Du roseau pensant de Pascal au cogito de Descartes, de la liberté de jugement comme « citadelle intérieure » selon le stoïcien Marc-Aurèle à la liberté de conscience qui coûta si cher au Chevalier de la Barre, mis à mort pour ne pas avoir salué une procession religieuse, de l’audace de la pensée libre qui ose se servir de la raison pour refuser toute servilité intérieure à la devise en forme de principe « Ni Dieu ni maître », la notion de libre pensée semble recouvrir une évidence : une pensée authentique, digne de ce nom, ne peut être que libre. Que serait une pensée qui s’imposerait à moi, toute faite, et ne correspondrait nullement à ce dont je pourrais rendre compte, à ce que je pourrais affirmer en toute conscience comme mien ? Tout, sauf une pensée.
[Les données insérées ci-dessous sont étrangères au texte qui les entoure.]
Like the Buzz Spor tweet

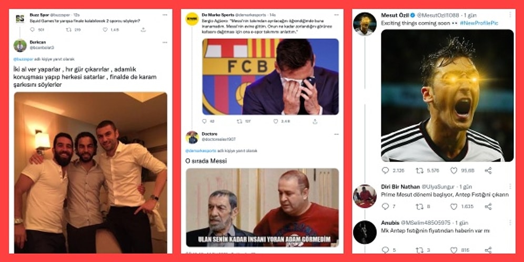click(105, 30)

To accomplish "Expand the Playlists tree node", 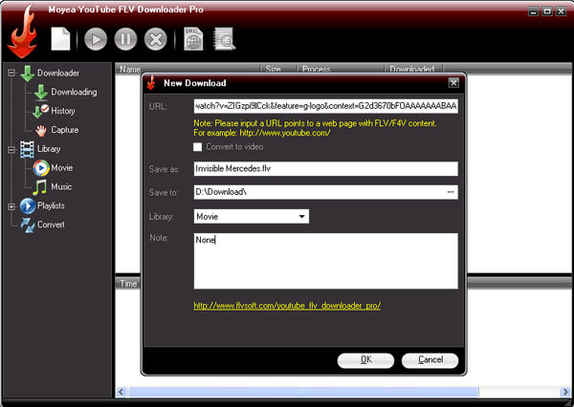I will coord(11,206).
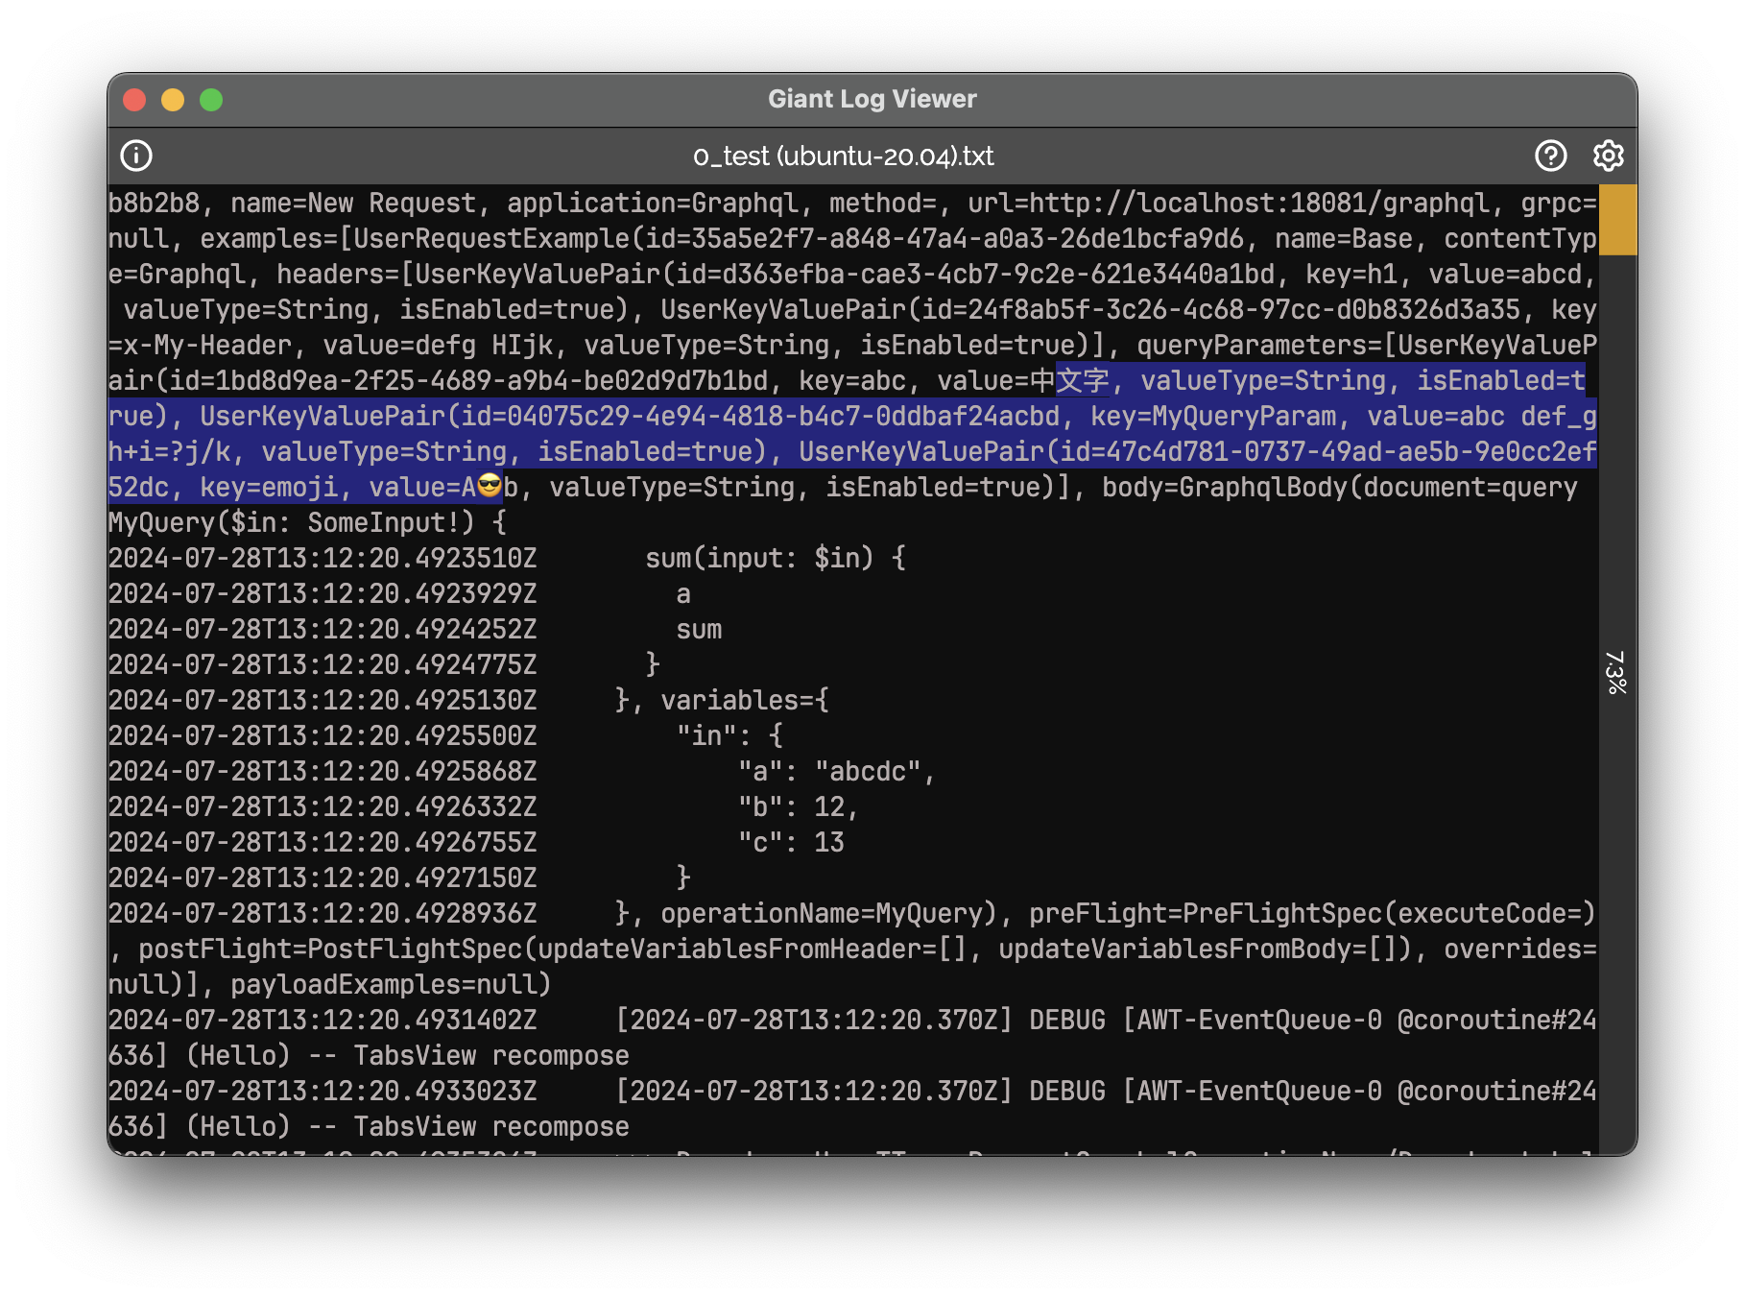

Or la pensée est le propre de l'homme, de tout homme, même si des circonstances et des aliénations engendrées par les rapports sociaux ne permettent pas toujours aux êtres humains de cultiver leurs potentialités et de faire advenir en eux la liberté de penser, ou la pensée libre par essence. Mais il s'agit alors d'empêchements réversibles, dont les effets provisoires ne permettent nullement d'affirmer que la pensée libre n'est pas inscrite en tout être humain. La pensée désigne à la fois le mouvement de réflexion intérieure et l'affirmation à laquelle il aboutit. Elle définit plus que toute autre caractéristique la propriété essentielle de l'être humain. Pascal disait même qu'elle est toute sa dignité. L'homme n'est qu'un roseau, mais un roseau pensant. Fragilité et force. Finitude et grandeur.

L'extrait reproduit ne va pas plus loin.